Oui. WHITE GOD devait être un reflet immédiat de la société et de la réalité dans lesquelles je vis. Ce n’a pas été facile de trouver une forme cinématographique adéquate. Je déteste les pamphlets politiques trop directs au cinéma. Je n’ai pas envie qu’on me lise les journaux quand je suis face à l’écran. Quand je vais en salles, j’ai besoin d’une expérience différente que seul l’art peut créer. Un jour, je me suis retrouvé face à un chien qui était enfermé dans une cage et j’ai eu honte. Honte d’être là, et lui, derrière des barreaux. Je fais partie d’un système pourri et je le perpétue. C’est là où j’ai compris que je tenais un moyen pour refléter ma société, avec une histoire des plus concrètes. Les chiens sont la métaphore parfaite pour représenter toutes les minorités. La société hongroise est de plus en plus extrême, il y a une vraie montée de l’extrême droite ici et des attitudes totalitaires. Lorsque j’étais en montage du film, je me suis rendu à Anvers en Belgique, pour travailler sur un opéra, et je me suis fait la réflexion qu’Anvers n’était pas si éloigné de Budapest : là-bas aussi, il y a la résurgence sournoise de l’extrémisme en réaction à une peur de l’étranger. L’Europe a une attitude arrogante et intolérante face à l’immigration. Attitude qui crée cette peur. Mais le fait que WHITE GOD soit une fable sur une petite fille et son chien, cela évite le discours politique direct. Il montre juste nos contradictions et soulève des questions.

# Données extraites

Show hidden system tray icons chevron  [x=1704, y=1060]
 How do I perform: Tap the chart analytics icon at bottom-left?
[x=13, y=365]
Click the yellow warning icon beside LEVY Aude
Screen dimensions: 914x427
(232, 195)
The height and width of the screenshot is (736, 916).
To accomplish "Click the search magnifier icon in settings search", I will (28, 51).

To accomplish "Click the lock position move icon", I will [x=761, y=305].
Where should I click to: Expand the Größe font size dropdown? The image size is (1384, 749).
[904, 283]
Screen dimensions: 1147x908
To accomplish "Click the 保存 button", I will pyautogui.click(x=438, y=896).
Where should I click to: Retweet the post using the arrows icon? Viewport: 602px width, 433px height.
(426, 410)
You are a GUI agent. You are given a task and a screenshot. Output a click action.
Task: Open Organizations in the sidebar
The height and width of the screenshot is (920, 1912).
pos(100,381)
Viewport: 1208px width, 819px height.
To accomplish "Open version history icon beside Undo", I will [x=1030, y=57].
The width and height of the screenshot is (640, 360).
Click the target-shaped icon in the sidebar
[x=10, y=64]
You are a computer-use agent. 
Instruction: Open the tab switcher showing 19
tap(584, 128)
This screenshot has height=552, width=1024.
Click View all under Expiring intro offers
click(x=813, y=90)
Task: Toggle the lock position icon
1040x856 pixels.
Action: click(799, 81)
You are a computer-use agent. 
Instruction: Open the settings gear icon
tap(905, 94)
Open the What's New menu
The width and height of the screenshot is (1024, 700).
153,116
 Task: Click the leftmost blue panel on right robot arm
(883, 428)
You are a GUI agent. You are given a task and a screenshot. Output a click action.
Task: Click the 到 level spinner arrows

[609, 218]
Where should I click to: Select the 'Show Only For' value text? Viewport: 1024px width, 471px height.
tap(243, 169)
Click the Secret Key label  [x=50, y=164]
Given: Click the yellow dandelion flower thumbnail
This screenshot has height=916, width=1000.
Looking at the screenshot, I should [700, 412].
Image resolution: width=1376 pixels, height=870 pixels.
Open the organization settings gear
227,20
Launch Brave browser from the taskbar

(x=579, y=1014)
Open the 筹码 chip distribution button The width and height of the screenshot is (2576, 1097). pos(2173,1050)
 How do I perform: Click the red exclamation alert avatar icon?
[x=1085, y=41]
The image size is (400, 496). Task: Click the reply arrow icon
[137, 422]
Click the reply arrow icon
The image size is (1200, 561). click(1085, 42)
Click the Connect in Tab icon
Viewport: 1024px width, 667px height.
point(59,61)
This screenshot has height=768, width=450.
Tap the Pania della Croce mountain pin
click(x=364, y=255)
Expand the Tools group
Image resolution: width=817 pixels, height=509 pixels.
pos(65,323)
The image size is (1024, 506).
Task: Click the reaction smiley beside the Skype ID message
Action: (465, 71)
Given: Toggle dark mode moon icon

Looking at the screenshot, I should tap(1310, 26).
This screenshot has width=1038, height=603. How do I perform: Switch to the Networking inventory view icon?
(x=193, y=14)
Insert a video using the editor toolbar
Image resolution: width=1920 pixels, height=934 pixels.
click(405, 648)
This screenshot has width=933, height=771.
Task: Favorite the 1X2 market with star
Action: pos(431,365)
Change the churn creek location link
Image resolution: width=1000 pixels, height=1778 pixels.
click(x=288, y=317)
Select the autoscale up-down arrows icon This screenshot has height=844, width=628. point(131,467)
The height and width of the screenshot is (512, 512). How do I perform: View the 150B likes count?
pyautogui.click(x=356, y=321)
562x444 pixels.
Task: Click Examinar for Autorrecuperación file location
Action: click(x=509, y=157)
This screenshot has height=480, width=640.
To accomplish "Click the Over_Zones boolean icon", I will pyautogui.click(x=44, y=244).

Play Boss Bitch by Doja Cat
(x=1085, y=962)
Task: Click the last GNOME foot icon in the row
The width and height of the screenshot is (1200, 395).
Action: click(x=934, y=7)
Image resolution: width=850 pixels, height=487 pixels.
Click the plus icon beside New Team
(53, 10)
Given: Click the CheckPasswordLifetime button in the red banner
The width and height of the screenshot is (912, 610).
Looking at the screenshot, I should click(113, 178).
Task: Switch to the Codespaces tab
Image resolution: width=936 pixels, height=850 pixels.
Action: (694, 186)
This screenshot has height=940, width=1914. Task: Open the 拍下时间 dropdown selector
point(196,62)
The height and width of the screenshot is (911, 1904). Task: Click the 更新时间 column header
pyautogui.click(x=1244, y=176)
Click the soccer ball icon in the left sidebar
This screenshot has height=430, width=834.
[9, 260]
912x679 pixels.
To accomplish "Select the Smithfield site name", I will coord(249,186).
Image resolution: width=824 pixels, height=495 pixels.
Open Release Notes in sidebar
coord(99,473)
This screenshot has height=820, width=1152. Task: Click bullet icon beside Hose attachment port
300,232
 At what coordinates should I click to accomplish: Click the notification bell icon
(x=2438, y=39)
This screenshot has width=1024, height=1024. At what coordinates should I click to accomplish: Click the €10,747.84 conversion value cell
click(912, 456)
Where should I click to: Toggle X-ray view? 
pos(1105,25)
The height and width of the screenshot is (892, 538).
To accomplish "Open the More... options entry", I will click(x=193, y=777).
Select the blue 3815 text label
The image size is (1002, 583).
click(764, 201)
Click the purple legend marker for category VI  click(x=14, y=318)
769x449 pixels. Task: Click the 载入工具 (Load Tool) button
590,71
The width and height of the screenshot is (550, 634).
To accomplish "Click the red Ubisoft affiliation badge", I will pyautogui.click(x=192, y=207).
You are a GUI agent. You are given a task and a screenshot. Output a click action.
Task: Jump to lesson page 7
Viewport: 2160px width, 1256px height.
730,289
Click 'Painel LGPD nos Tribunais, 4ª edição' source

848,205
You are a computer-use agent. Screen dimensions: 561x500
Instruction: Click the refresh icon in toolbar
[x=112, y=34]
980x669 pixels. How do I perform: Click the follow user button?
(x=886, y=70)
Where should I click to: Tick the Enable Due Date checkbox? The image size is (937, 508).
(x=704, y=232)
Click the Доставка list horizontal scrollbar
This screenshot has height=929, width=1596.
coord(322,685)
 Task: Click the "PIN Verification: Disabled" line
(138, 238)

# Consigne
Recopiez intégralement le texte sur WHITE GOD placé avant les lignes, sans en modifier un seul mot.

# Réponse
Oui. WHITE GOD devait être un reflet immédiat de la société et de la réalité dans lesquelles je vis. Ce n’a pas été facile de trouver une forme cinématographique adéquate. Je déteste les pamphlets politiques trop directs au cinéma. Je n’ai pas envie qu’on me lise les journaux quand je suis face à l’écran. Quand je vais en salles, j’ai besoin d’une expérience différente que seul l’art peut créer. Un jour, je me suis retrouvé face à un chien qui était enfermé dans une cage et j’ai eu honte. Honte d’être là, et lui, derrière des barreaux. Je fais partie d’un système pourri et je le perpétue. C’est là où j’ai compris que je tenais un moyen pour refléter ma société, avec une histoire des plus concrètes. Les chiens sont la métaphore parfaite pour représenter toutes les minorités. La société hongroise est de plus en plus extrême, il y a une vraie montée de l’extrême droite ici et des attitudes totalitaires. Lorsque j’étais en montage du film, je me suis rendu à Anvers en Belgique, pour travailler sur un opéra, et je me suis fait la réflexion qu’Anvers n’était pas si éloigné de Budapest : là-bas aussi, il y a la résurgence sournoise de l’extrémisme en réaction à une peur de l’étranger. L’Europe a une attitude arrogante et intolérante face à l’immigration. Attitude qui crée cette peur. Mais le fait que WHITE GOD soit une fable sur une petite fille et son chien, cela évite le discours politique direct. Il montre juste nos contradictions et soulève des questions.